§ Aim of the task: Can you resume the 8039/8048 bank-switching passage below from the point where it stops?

## Begin Provided passage

Terminology - the 2k segments of a 'standard' 4k program memory address space are called banks. A page is a 256-byte segment of the address space.
Blocks are selected by the SEL MB0 and SEL MB1 instructions. Those instructions merely set or clear a flop that they somewhat euphemistically call 'bit 11 of the program counter'. It isn't really a part of the PC, it's simply a bank-select flop. Importantly, it only comes into play during JMP and CALL instruction execution - you can set or clear it whenever and as many times as you like while executing 'normal' code without it having any effect whatsoever. Pages are accessed via the MOVP and MOVP3 instructions. These limited addressing capabilities mean that you need to get fairly creative when writing a large program.

The use of the Port 2 bit to provide additional addressing range is dramatically different. The 8039/8048 architecture does not have any knowledge of such a feature, so it isn't a case of 'and then it does simply a JMP to the new target adress in the upper ROM area'. A change of the ROM address bit 12 by writing to Port 2 causes an instantaneous transfer of control to the other 4k memory segment at the address following the instruction that altered Port 2. i.e. you don't have a choice of a destination address like you do in a normal JMP or CALL. This means that you need to guarantee the placement of your code in the 'other' 4k bank is such that program execution continues in the manner that you expect. These same considerations apply when / if you want to return to the original code, which is why you will generally see the following sort of construct:

Assume  we are in the lower 4k region

0x345    ORL P2, #0x40                  ;set address bit 12
0x347    NOP
0x348    xxx                                    ;code continues after returning from upper 4k


In the upper 4k region we see

0x345    ANL P2, #0xbf                   ;clear address bit 12
0x347    NOP
0x348    xxx                                    ;code to be executed in upper 4k
                .

## End Provided passage
## Begin Recorded data

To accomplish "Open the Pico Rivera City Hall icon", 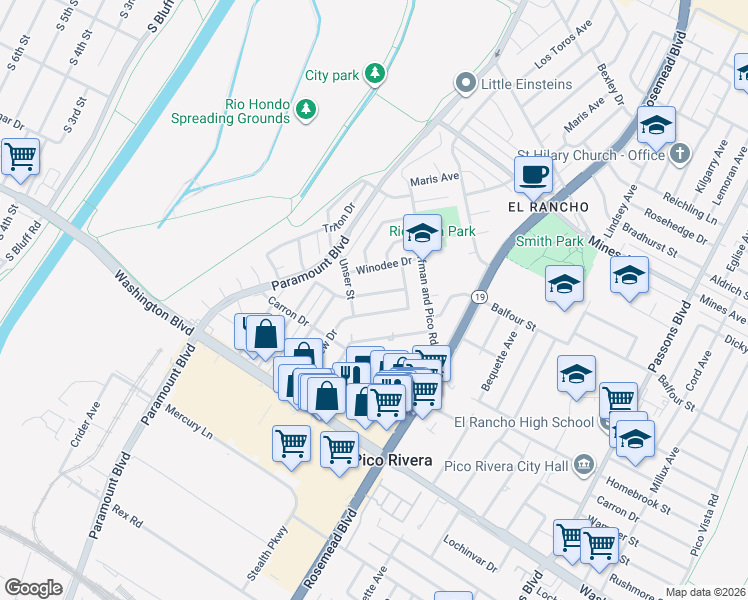I will coord(584,464).
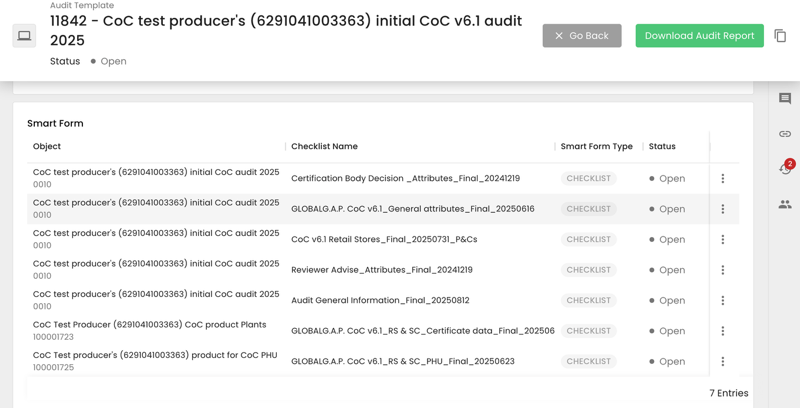Click the laptop audit template icon
The image size is (800, 408).
tap(24, 36)
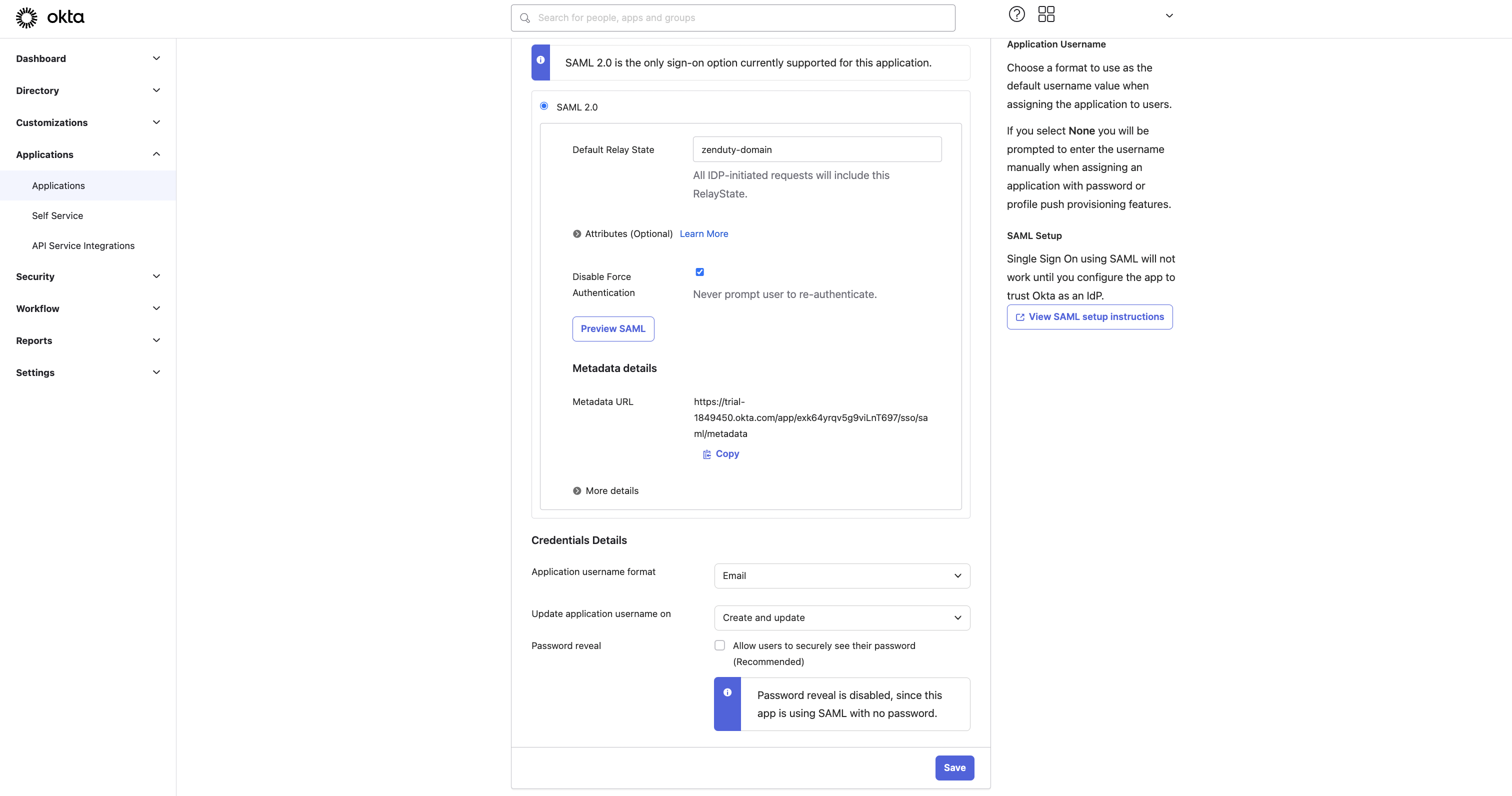1512x796 pixels.
Task: Open the apps grid icon
Action: 1046,14
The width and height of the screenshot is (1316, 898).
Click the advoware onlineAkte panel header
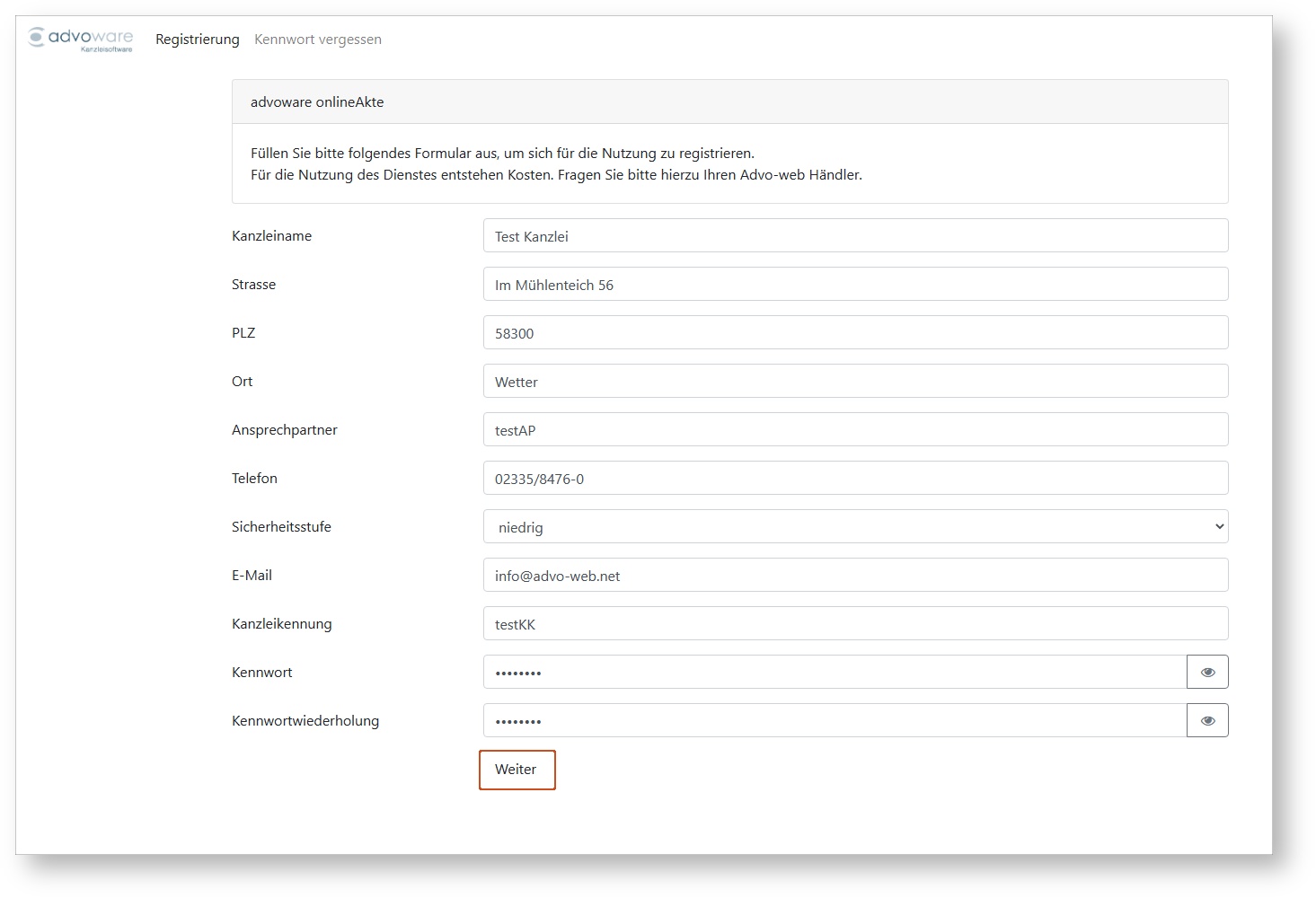pos(729,102)
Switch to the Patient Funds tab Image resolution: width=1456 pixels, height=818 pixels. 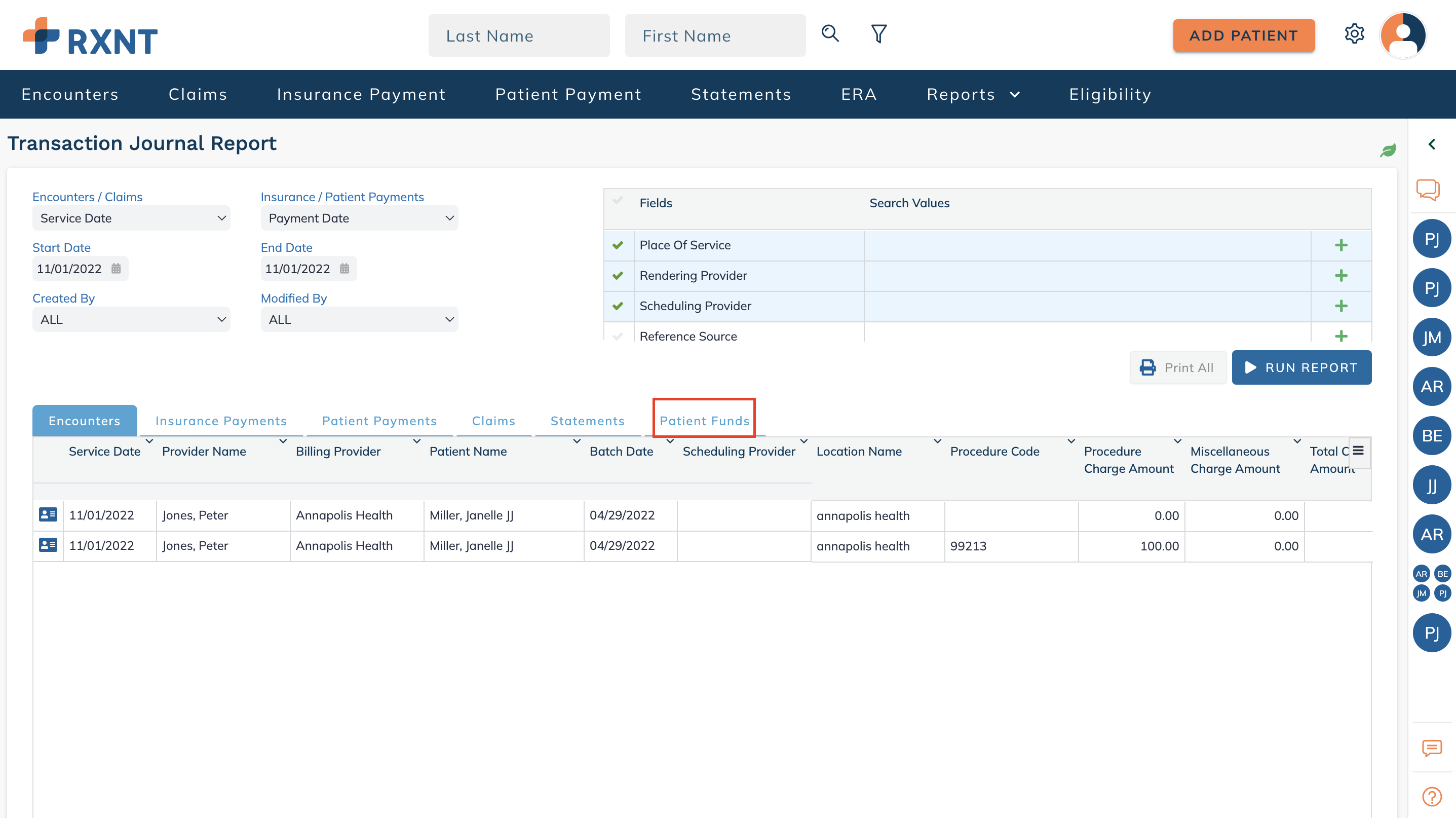click(704, 421)
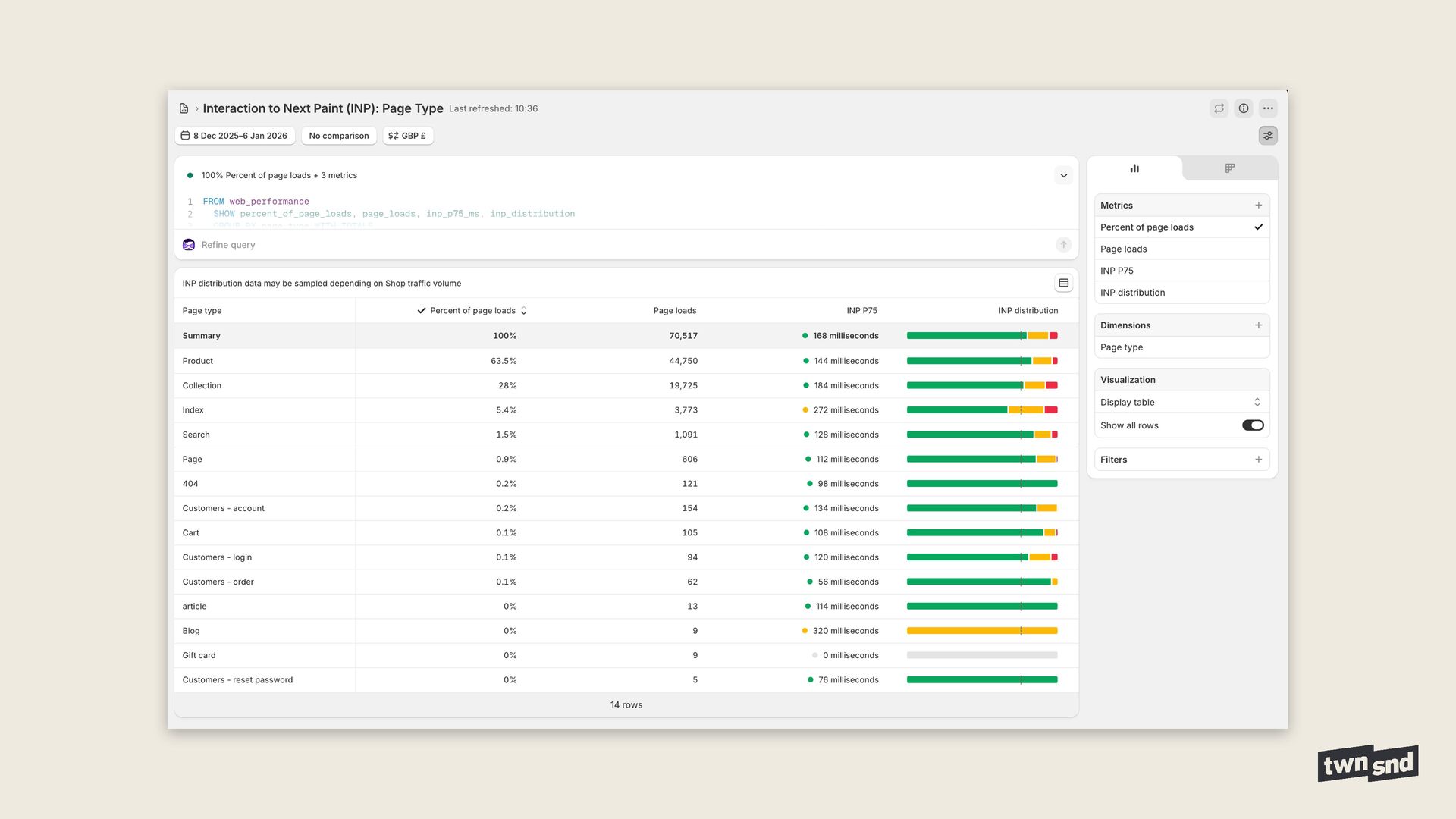Open the report info icon
Screen dimensions: 1456x819
point(1244,108)
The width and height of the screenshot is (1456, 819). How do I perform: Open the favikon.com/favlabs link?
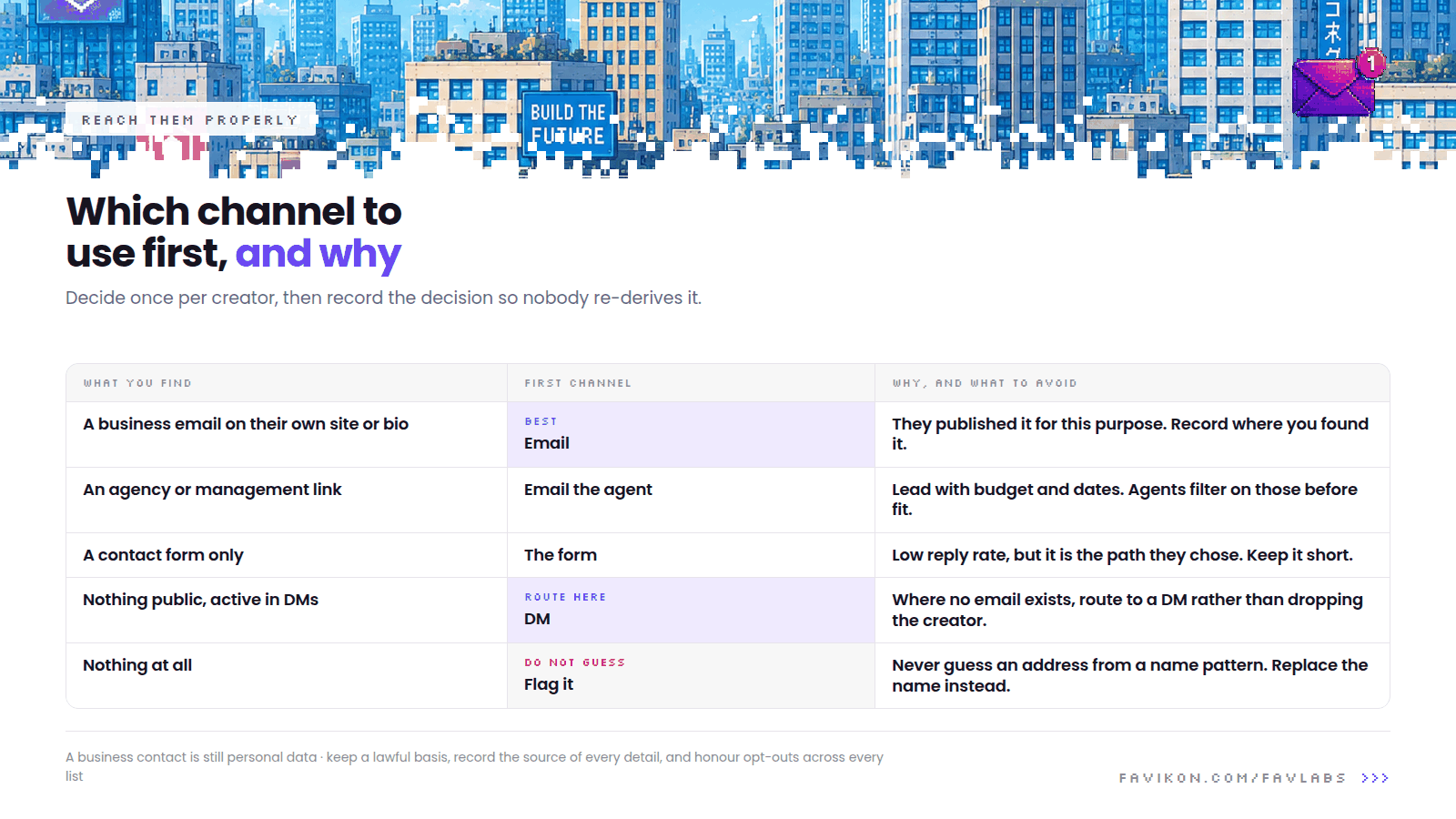point(1232,778)
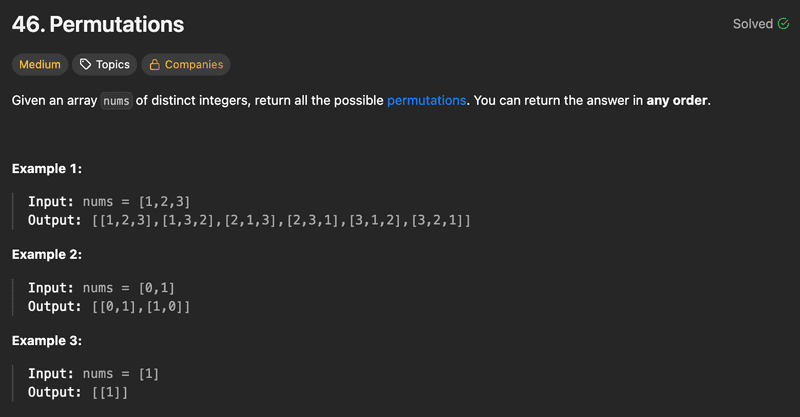The image size is (800, 417).
Task: Click the tag icon in the Topics pill
Action: (x=85, y=65)
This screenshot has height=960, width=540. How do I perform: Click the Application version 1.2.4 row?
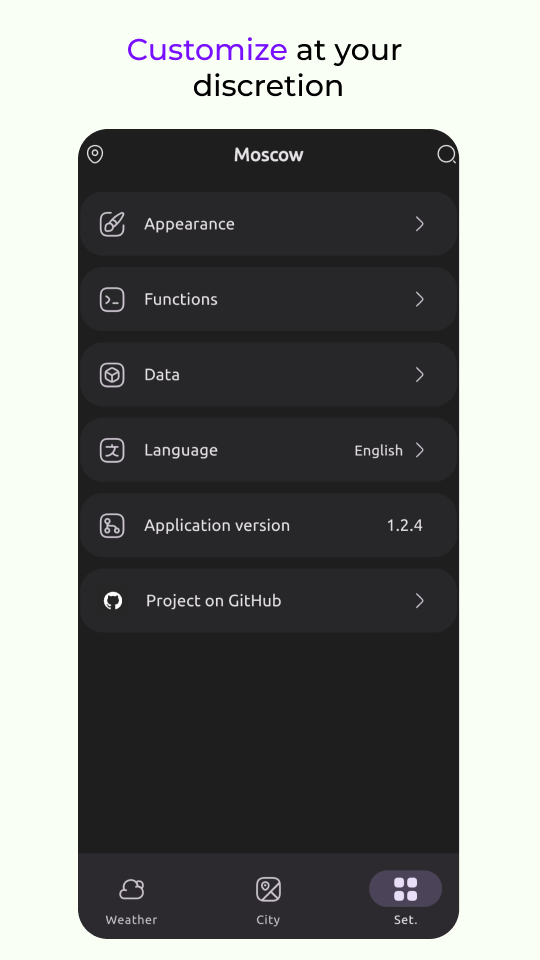pos(268,525)
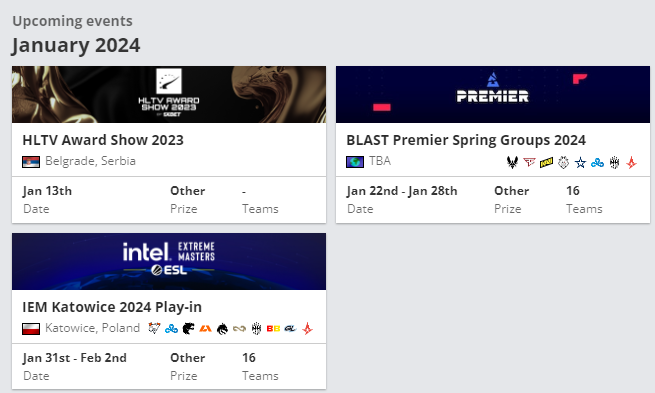655x393 pixels.
Task: Click the Vitality bee logo in BLAST Premier card
Action: (512, 162)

## End Recorded data

§ Written response:
                .
                .

             JMP 0x345                          ;go clear address<12> and 'return' to lower 4k region


Of course, there is no particular reason why a routine in one region should 'return' to carry on in the other region, and you will see examples where the code in one region is obviously crafted to expect 'jumps' to arrive from anywhere, be it from the same region via a JMP, or from the other region via address<12> manipulation.

Another thing that must be kept in mind while working like this is that the Bank-Select state transfers (i.e. continues) when swapping regions, and furthermore the stack contents (which also include the Bank-Select bit) continue to be in play, so that if a RET/RETR is executed in the 'other' region, it will transfer control to the appropriate address of the upper or lower bank within that region. So, once again, your code must be placed correctly to ensure that things work as planned.

It's messy!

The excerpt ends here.